- Records to use -

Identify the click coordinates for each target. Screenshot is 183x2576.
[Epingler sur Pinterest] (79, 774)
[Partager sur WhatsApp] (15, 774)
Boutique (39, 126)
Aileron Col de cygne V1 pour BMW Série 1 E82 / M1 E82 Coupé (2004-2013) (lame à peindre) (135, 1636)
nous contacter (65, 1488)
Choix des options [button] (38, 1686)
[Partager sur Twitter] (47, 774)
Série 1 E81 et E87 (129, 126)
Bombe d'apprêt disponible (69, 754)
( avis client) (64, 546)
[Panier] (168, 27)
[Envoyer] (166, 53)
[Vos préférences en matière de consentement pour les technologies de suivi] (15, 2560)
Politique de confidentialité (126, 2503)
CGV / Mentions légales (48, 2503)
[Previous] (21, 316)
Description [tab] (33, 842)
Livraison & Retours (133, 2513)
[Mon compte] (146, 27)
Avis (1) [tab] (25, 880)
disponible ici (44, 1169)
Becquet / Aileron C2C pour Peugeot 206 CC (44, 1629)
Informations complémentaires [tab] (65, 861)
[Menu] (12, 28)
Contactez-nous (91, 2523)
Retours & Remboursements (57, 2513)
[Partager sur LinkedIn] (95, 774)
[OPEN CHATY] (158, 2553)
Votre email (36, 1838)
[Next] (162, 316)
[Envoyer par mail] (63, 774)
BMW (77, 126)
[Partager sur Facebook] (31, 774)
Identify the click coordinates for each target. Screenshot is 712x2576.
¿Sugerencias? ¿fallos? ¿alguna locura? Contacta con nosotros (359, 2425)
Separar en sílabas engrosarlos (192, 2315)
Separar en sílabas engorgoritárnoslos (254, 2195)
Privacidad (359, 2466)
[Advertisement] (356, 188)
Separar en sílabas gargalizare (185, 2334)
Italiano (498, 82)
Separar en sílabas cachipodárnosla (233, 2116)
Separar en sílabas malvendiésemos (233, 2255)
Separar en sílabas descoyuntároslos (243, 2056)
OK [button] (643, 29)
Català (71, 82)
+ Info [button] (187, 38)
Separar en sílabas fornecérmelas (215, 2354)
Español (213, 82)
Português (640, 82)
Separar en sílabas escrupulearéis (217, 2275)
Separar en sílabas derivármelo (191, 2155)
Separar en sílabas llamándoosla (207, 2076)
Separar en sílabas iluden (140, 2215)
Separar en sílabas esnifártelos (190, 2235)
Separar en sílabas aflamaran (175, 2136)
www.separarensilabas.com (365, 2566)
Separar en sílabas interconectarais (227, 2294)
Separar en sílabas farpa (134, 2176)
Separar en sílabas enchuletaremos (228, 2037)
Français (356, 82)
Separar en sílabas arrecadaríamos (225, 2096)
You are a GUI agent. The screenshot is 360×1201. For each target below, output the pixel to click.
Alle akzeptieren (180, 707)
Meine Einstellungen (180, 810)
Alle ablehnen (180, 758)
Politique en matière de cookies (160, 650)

- Problem to solve -
In the records above, find each line that holds the word "Aileron"; copy all such lines.

- Response area -
Aileron Col de cygne V1 pour BMW Série 1 E82 / M1 E82 Coupé (2004-2013) (lame à peindre) (135, 1636)
Becquet / Aileron C2C pour Peugeot 206 CC (44, 1629)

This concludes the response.